As a little boy, my family didn’t have that much. Money then meant necessities to me. It was a tool for obtaining essentials of living, especially food. Sometimes it was the only way to get ice cream, biscuits, rent movies, etc. But mostly it was a means to obtain the things we needed to survive.
When I was a young adult, however, my attitude changed. My father had a successful business venture, so we had more money when I was in secondary school. I went to a college where I was more buoyant than most kids, so I had a lot of friends. I began to view money as power and influence. It helped me to acquire the luxuries my peers did not have. I acquired a lot of luxuries. I bought anything I wanted: books, computers, video games, gadgets, etc. I bought things even if I didn’t have the money, just to stay at the top of my peer. I wasn’t under pressure, I put my colleagues under pressure.
Now that I have reached middle-age, money represents freedom. For more than a decade I’ve been chained to the debt I accumulated while pursuing luxuries. I understand what a foolish choice that was. Now I see that money allows a person to pursue the things that are most important to him: friends, fellowship, vocation. If I want to stay home and write full-time, then I must eliminate all debts. I need to accumulate capital to support myself.

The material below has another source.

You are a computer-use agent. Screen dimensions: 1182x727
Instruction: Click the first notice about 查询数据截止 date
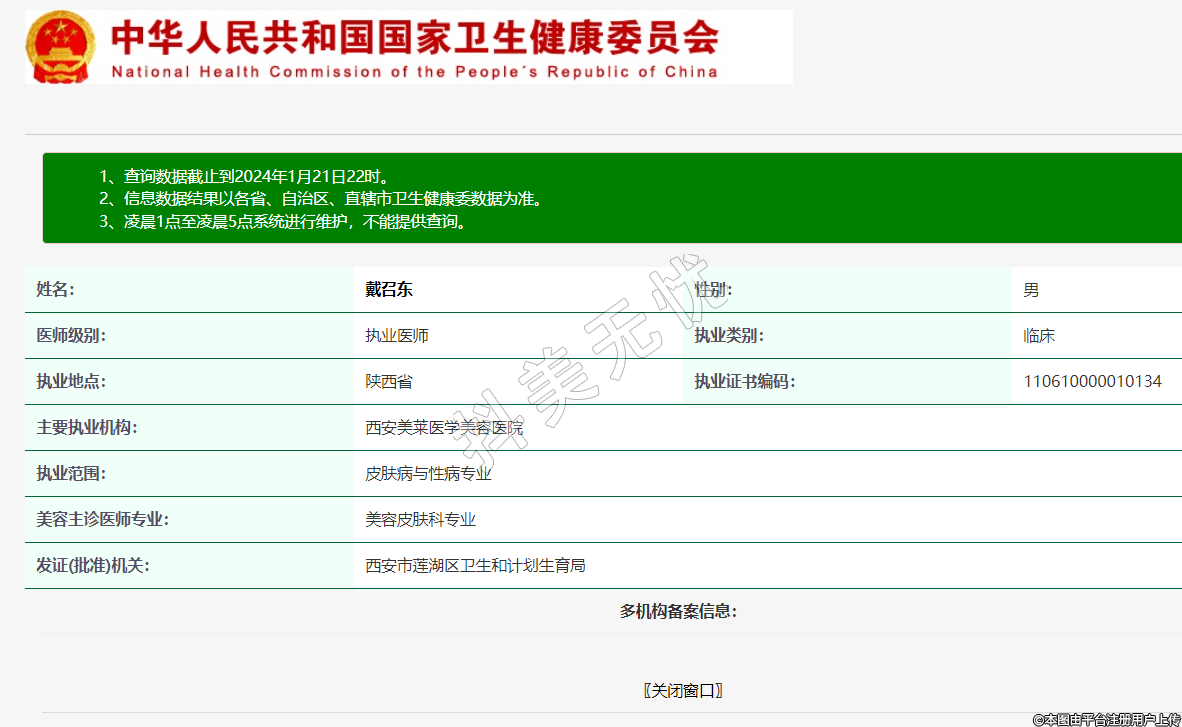[244, 177]
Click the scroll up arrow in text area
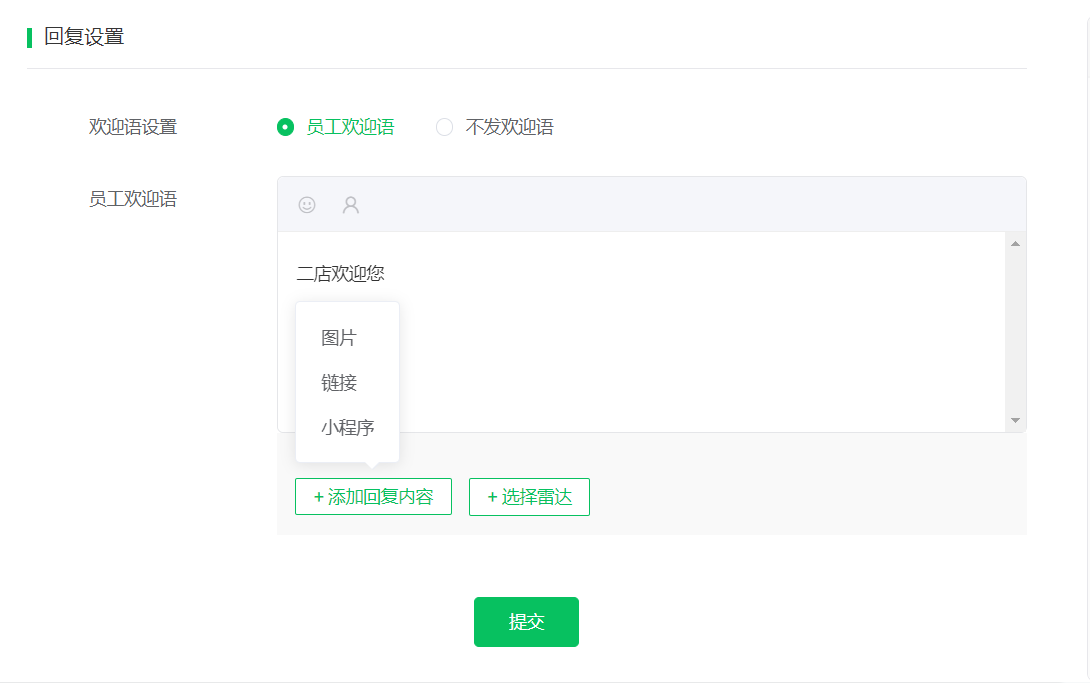Viewport: 1090px width, 683px height. point(1015,244)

I have woken up to the realities around me. For more than a decade I’ve been chained to the debt I accumulated while pursuing luxuries. I understand what a foolish choice that was. Now I see that money allows a person to pursue the things that are most important to him: friends, fellowship, vocation.
Essentially, it helps an individual to have a befitting life.
Therefore, I create something of value and exchange it for money. Now, I can boldly say that money is what I get for solving other people’s problems which in turn helps me to solve my own problems.